The interferometric coherence was computed for image pairs with temporal baselines of 46 or 92 days and all possible combinations of image modes, including FBD-FBD (HH-HH & HV-HV), FBS-FBS (HH-HH) as well as FBS-FBD (HH-HH) image pairs. The interferometric processing consisted of the oversampling (2×) of the FBD SLC in the case of FBS-FBD image pairs , co-registration of the Single Look Complex image pairs by means of cross-correlation of a large number of image chips, multi-looking, slope-adaptive range and azimuth common band filtering , adaptive coherence estimation with window sizes between 3 × 3 and 9 × 9 pixels and terrain-corrected geocoding and resampling to 15 × 15 m2 pixel size. In total, coherence images for 11 acquisition date combinations were produced (Table 2). The perpendicular baselines were between 40 and 900 m and thus significantly shorter than the critical baseline length (12.9 and 6.5 km for FBS and FBD, respectively) beyond which complete decorrelation due to nonoverlapping range spectra would occur.

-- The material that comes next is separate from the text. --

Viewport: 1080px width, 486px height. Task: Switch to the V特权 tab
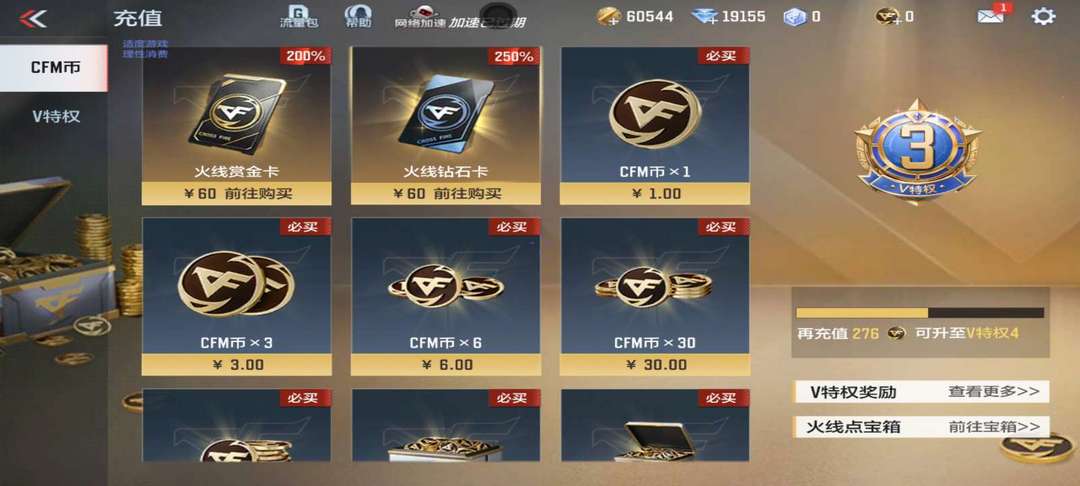pyautogui.click(x=56, y=116)
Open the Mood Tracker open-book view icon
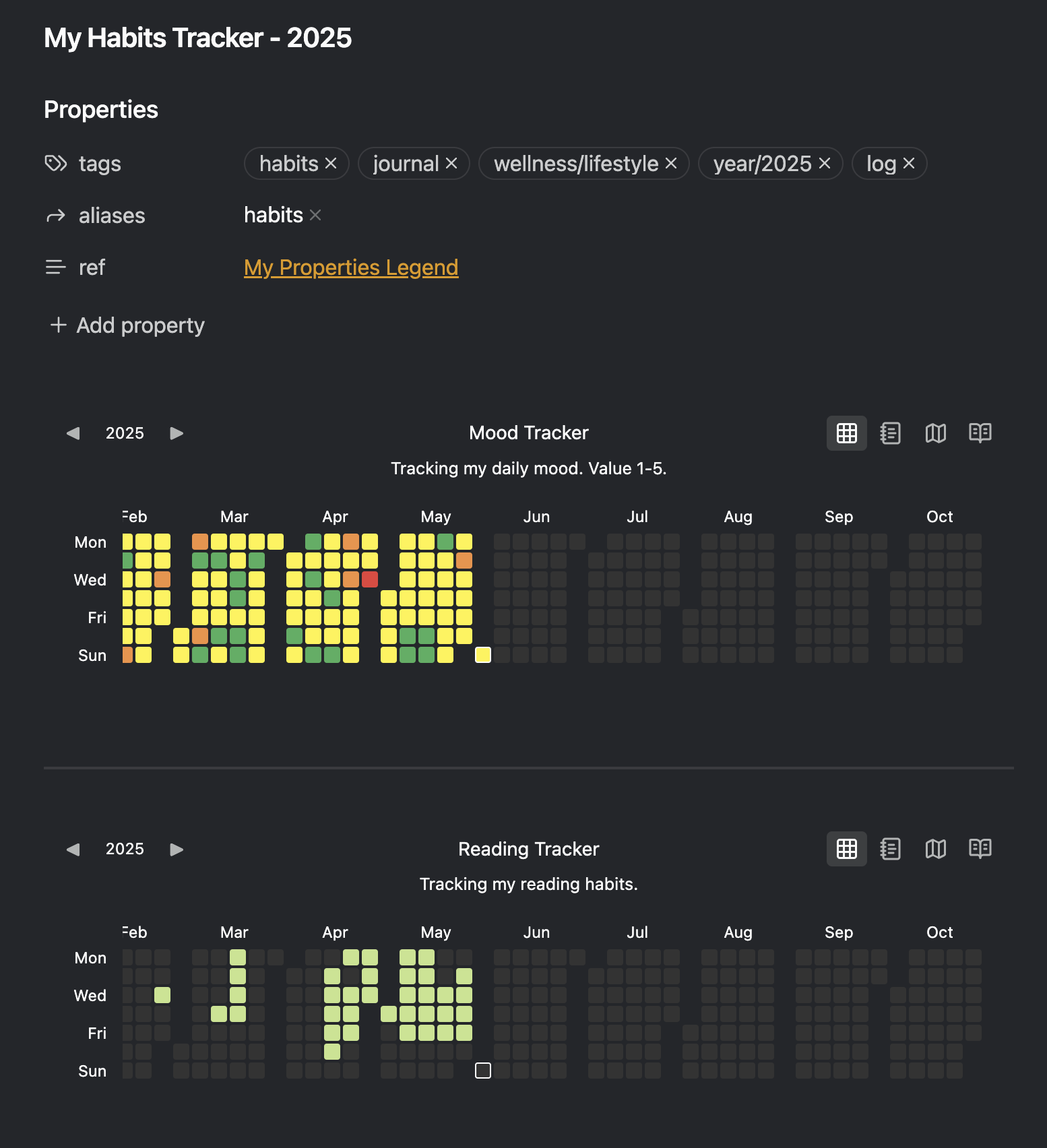1047x1148 pixels. (x=980, y=433)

2.2.2. Airborne Laser Scanner Data
The geospatial information company Digimapas Chile Aerofotogrametría Ltda. provided small-footprint airborne Lidar data for an area of ∼2.5 million ha in Central Chile (Figure 1). The data was acquired between November 2006 and 2008. The airborne platform that was used consisted of a laser scanning system (Riegl LMS-Q560), two digital cameras (Applanix DSS 322) and navigation equipment (Applanix POS AV 401). The Riegl LMS-Q560 Lidar has a nominal range resolution of 2 cm and delivers an absolute vertical and horizontal accuracy of better than 15 and 25 cm, respectively. During operation the height and intensity of multiple discrete laser returns for each laser pulse were recorded. The laser point density on the ground varied between 1 and 3 hits/m2 and the scan angles ranged up to 22.5°. Digimapas produced and delivered fully geocoded Digital Topographic (DTM) and Surface Models (DSM) with 1 × 1 m2 pixel spacing. The DTM was generated by filtering out vegetation returns and interpolating between ground (last) returns to obtain an estimate for the ground elevation. The DSM was computed from the first returns representing the top of the canopy in each 1 × 1 m2 grid cell. The vertical accuracy of the DTM was better than 0.75 m (pers. com. Markus Rombach, Digimapas Chile).
2.2.3. Landsat ETM+
From the Global Land Survey 2005, three Landsat 7 ETM+ images were obtained. Two images were acquired in 2005 (12/01/2005) and one in 2007 (01/30/2007) under cloud-free conditions over the study area in Central Chile. The images were downloaded from the Global Land Cover Facility ( http://www.landcover.org/). The L1T surface reflectance data were already calibrated and corrected for terrain as well as atmospheric effects . Gaps in the data due to the SLC failure of the ETM+ instrument were filled for ∼98% with data from other acquisitions.
2.2.4. Weather Data
In order to investigate weather related effects on the SAR/InSAR observations, weather data were obtained for three weather stations from the US National Climatic Data Center (NCDC). Two weather stations were located in the Central Valley in Temuco (38.75°S, 72.633°W) and Curico (34.967°S, 71.233°W) and a third near the Pacific Coast in Concepcion (36.767°S, 73.067°W). The weather data included daily summaries of temperature, precipitation and wind conditions spanning all of 2007.
2.3. Data Preparation
2.3.1. Stand-Level Canopy Structure Indices
A Canopy Height Model (CHM) with 1 × 1 m2 pixel spacing was produced by subtracting the ALS DTM from the DSM. A suite of ALS canopy structure indices, characterizing different aspects of the forests canopy structure, were computed from the CHM for each stand in the inventory data. The indices that were computed comprised the percentiles of the height distribution of first returns in steps of 10% (referred to as relative heights RH10 to RH100), the coefficient of variation (CV), mean (ME), kurtosis (KT), skewness (SK) and several canopy density indices. Canopy density within each stand was estimated at four height intervals by dividing the height range between 2 m and RH90 into four equal-length bins [25,54] and estimating the proportion of first returns from heights above the respective height threshold, referred to as CD1 (returns > 2 m) to CD4. A Gaussian fit to the profile of first return heights was computed as an additional means of characterizing canopy vertical structure (i.e., with the number of Gaussians (NG) used to describe the profile). We followed the approach described in Hofton et al. for large-footprint Lidar waveforms. For the Gaussian fit to the ALS canopy height profiles (see example in Figure 2), the single-bin peak at 0 m height (i.e., the forest floor) was not considered so that the Gaussian fit only reflected the vegetation profile. No more than three Gaussians were required to describe any of the canopy profiles.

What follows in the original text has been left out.